Greece: Implementation of Capital Gains Tax – update

11.01.2012
This Taxflash is intended to provide customers with general information gathered from different sources that are generally believed to be reliable. Clearstream Banking S.A. does not guarantee the accuracy or completeness of the information and does not undertake to keep it up to date. Use of the information made available in this Taxflash is at the customer’s own risk and Clearstream Banking S.A., its subsidiaries and affiliates expressly disclaim any liability for any errors or omissions reflected herein. The information in this Taxflash does not constitute legal or tax advice.

Further to our Taxflashes and Announcement1 concerning the planned provisions and implementation of Capital Gains Tax in Greece, we would like to provide a further update on this matter.

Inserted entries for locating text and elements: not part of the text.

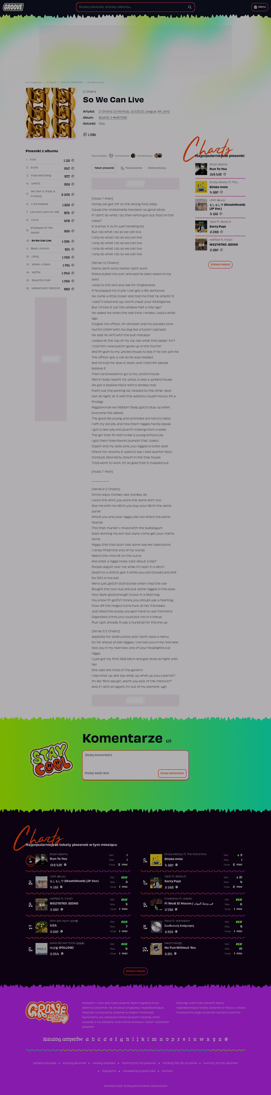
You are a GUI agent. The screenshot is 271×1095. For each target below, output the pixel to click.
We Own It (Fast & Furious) (43, 194)
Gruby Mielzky (218, 182)
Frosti (228, 240)
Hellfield (214, 240)
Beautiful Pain (41, 280)
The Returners (197, 854)
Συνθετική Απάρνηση (179, 926)
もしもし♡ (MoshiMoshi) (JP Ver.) (227, 207)
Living (35, 257)
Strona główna (34, 83)
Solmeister (183, 921)
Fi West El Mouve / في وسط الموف (188, 903)
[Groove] (13, 7)
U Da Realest (39, 204)
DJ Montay (121, 111)
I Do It (35, 220)
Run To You (218, 169)
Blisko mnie (218, 187)
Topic (212, 222)
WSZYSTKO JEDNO (223, 244)
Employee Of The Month (42, 230)
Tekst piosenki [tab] (104, 168)
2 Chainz (51, 83)
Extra (34, 168)
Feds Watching (41, 176)
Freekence (171, 899)
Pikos (167, 921)
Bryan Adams (218, 165)
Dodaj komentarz (172, 773)
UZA (53, 925)
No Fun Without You (180, 948)
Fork (33, 160)
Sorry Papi (217, 226)
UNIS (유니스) (217, 200)
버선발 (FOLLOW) (62, 948)
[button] (260, 7)
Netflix (36, 272)
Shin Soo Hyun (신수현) (64, 921)
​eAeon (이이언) (173, 943)
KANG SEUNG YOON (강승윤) (67, 943)
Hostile (187, 899)
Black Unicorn (40, 249)
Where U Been (41, 265)
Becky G (226, 222)
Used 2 (35, 184)
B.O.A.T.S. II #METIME (72, 83)
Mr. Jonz (164, 111)
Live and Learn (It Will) (44, 212)
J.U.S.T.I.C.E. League (143, 111)
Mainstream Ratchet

On 10 January 2012, a draft bill was submitted to the Greek Parliament for discussion of and voting on, among other things:

  • The postponement of Capital Gains Tax implementation until 1 January 2013; and
  • The introduction of 0.2% tax on the value of shares lent in OTC stock lending transactions (for which the draft bill provides no implementation date).

Note: Until the implementation of the proposed Capital Gains Tax, the tax on equities sales transactions will continue to apply as currently.

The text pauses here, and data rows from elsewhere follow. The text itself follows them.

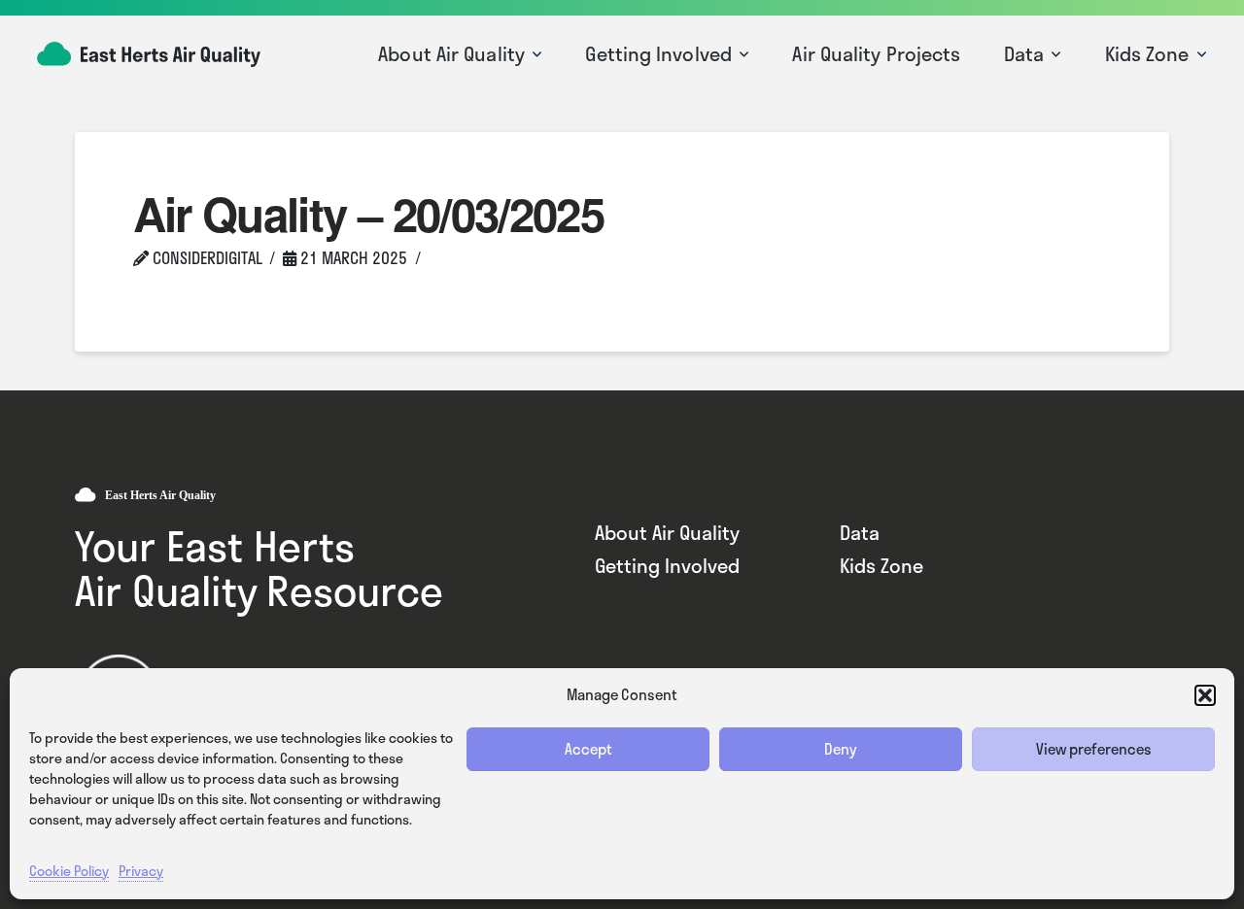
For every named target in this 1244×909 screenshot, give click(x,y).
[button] (1205, 695)
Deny (840, 748)
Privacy (141, 870)
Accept (588, 748)
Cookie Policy (69, 870)
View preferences (1094, 748)
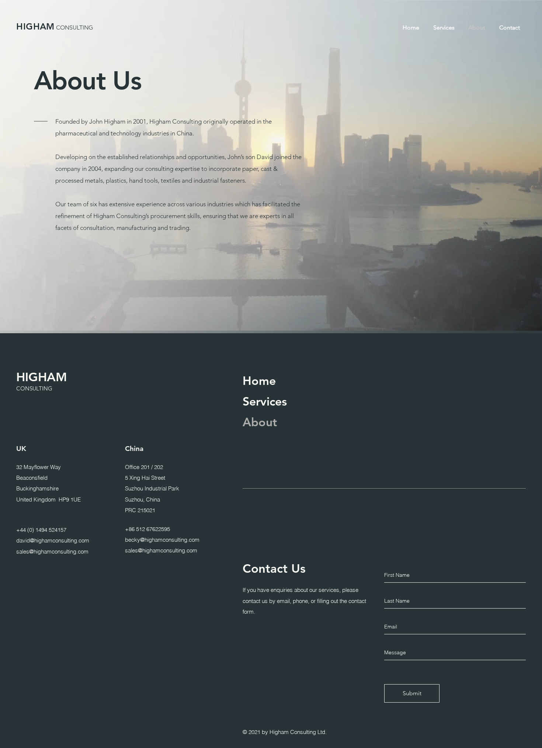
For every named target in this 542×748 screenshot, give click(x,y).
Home (259, 380)
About (260, 421)
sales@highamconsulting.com (52, 551)
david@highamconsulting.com (52, 540)
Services (265, 401)
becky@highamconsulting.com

The details of the bill are not yet finalised and may still be subject to change.

Once implemented, Capital Gains Tax will be applicable for Greek residents only. Capital gains will be considered as income and processed through an annual tax return; no deductions will be performed via Clearstream Banking.

We will continue to monitor the Greek market for any new developments and will provide more information as it becomes available.

1. T11040, T11080, T11082, T11086 and A12003, dated 3 January 2012.